» PROBLEM DETAILS:
Repeat the entries below verbatim, only the stretch from the line containing "Select the Type tool" through the line containing "coord(275,58)", both ends included.

Start EXERCISE INPUT

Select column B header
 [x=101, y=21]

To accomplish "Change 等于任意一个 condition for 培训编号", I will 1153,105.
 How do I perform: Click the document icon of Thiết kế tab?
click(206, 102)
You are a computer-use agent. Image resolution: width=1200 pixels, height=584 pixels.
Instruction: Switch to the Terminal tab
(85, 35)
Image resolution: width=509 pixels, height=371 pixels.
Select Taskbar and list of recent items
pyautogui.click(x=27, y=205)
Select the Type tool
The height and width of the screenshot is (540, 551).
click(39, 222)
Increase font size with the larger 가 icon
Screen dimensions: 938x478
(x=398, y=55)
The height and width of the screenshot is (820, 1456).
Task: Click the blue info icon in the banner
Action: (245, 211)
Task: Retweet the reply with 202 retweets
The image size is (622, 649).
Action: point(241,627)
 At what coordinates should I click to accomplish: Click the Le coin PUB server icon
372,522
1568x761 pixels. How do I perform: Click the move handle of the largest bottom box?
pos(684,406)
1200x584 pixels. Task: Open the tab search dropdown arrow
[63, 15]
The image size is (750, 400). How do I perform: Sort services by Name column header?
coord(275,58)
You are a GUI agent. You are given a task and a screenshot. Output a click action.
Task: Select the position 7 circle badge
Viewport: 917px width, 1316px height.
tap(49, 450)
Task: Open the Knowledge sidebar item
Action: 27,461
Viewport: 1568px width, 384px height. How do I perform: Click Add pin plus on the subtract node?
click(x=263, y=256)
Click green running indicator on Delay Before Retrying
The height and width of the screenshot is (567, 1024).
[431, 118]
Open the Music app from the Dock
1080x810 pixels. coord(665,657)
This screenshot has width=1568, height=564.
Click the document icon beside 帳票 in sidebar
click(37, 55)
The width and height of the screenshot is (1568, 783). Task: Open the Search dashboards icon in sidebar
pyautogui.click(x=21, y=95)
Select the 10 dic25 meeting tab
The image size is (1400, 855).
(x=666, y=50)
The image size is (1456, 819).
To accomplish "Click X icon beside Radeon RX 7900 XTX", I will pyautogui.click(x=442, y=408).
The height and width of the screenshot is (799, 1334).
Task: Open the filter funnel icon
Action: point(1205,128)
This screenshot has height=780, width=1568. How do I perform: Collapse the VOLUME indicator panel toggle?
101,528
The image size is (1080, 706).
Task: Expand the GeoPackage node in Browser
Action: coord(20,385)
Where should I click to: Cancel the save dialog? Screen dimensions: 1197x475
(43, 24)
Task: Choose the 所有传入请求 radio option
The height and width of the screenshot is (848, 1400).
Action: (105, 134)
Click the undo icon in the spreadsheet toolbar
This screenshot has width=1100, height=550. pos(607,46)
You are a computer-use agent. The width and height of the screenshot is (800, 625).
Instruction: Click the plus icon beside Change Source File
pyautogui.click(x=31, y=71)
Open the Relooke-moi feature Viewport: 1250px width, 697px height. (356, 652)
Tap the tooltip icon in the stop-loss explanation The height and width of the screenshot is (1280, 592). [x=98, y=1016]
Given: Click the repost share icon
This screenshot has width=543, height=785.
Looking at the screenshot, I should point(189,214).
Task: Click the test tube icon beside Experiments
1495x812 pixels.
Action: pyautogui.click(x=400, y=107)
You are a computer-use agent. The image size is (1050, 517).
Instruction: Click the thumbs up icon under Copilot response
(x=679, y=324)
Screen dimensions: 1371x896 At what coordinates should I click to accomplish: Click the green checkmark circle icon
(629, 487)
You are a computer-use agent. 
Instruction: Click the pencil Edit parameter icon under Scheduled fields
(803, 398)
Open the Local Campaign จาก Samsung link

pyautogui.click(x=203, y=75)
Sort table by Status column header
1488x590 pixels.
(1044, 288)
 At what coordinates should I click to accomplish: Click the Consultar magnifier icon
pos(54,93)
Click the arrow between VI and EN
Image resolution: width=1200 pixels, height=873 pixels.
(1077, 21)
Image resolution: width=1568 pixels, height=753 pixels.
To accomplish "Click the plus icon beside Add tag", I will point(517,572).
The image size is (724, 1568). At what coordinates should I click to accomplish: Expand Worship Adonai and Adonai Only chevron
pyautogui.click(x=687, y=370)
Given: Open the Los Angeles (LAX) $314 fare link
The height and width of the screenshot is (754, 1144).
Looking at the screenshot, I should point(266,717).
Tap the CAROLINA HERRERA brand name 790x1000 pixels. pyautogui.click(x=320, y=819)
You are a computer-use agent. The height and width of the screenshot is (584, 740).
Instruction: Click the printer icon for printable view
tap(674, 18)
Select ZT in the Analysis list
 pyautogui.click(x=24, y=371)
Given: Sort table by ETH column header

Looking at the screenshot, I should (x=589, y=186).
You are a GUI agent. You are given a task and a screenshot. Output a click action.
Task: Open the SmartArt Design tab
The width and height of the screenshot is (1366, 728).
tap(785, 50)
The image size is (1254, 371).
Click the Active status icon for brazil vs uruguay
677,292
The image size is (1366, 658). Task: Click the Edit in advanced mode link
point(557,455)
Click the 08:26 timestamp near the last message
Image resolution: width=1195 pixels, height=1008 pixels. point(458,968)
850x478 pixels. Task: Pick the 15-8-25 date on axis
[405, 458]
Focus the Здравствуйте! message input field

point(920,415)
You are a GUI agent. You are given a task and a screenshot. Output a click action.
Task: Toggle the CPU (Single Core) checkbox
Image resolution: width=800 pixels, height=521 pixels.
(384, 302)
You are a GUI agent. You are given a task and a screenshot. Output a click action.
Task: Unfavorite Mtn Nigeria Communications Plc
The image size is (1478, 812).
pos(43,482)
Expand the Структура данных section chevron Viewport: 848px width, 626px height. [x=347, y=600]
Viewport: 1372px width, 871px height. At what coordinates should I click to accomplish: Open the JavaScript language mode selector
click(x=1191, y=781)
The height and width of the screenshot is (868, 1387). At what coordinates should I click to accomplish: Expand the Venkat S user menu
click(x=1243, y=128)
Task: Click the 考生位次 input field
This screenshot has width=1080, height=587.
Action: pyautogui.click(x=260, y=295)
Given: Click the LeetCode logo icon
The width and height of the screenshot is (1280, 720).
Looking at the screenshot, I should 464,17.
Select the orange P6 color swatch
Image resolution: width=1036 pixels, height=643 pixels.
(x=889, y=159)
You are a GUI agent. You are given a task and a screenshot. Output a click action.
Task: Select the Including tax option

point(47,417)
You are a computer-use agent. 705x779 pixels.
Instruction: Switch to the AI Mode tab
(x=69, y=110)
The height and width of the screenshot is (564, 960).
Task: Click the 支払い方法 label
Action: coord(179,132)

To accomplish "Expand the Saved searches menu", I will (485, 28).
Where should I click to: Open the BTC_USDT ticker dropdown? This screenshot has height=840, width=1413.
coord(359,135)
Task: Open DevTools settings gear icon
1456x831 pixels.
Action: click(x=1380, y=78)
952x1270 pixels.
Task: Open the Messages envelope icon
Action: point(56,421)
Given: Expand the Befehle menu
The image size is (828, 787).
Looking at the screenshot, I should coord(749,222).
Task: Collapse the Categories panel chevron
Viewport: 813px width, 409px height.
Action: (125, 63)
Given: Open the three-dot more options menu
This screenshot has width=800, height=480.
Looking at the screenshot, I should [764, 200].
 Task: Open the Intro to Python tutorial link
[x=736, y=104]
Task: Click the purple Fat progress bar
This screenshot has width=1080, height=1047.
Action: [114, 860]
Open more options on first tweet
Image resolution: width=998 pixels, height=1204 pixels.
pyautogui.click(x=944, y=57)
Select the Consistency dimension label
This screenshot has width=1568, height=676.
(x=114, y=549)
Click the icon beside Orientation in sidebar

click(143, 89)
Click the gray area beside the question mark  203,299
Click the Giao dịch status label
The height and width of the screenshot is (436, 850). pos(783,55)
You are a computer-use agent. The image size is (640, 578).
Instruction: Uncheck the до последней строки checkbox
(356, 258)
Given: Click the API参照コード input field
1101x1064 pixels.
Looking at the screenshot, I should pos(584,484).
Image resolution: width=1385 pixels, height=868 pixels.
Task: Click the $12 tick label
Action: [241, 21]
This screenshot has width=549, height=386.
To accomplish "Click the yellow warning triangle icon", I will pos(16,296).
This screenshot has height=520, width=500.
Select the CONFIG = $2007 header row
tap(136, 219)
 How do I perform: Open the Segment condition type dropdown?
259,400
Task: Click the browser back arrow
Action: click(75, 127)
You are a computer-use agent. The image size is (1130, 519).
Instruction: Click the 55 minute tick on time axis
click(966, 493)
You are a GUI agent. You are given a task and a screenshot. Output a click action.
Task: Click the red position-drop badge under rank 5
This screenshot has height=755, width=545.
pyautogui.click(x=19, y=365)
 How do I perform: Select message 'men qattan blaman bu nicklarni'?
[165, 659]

End EXERCISE INPUT

» EXERCISE OUTPUT:
Select the Type tool
The height and width of the screenshot is (540, 551).
click(39, 222)
Increase font size with the larger 가 icon
Screen dimensions: 938x478
(x=398, y=55)
The height and width of the screenshot is (820, 1456).
Task: Click the blue info icon in the banner
Action: (245, 211)
Task: Retweet the reply with 202 retweets
The image size is (622, 649).
Action: point(241,627)
 At what coordinates should I click to accomplish: Click the Le coin PUB server icon
372,522
1568x761 pixels. How do I perform: Click the move handle of the largest bottom box?
pos(684,406)
1200x584 pixels. Task: Open the tab search dropdown arrow
[63, 15]
The image size is (750, 400). How do I perform: Sort services by Name column header?
coord(275,58)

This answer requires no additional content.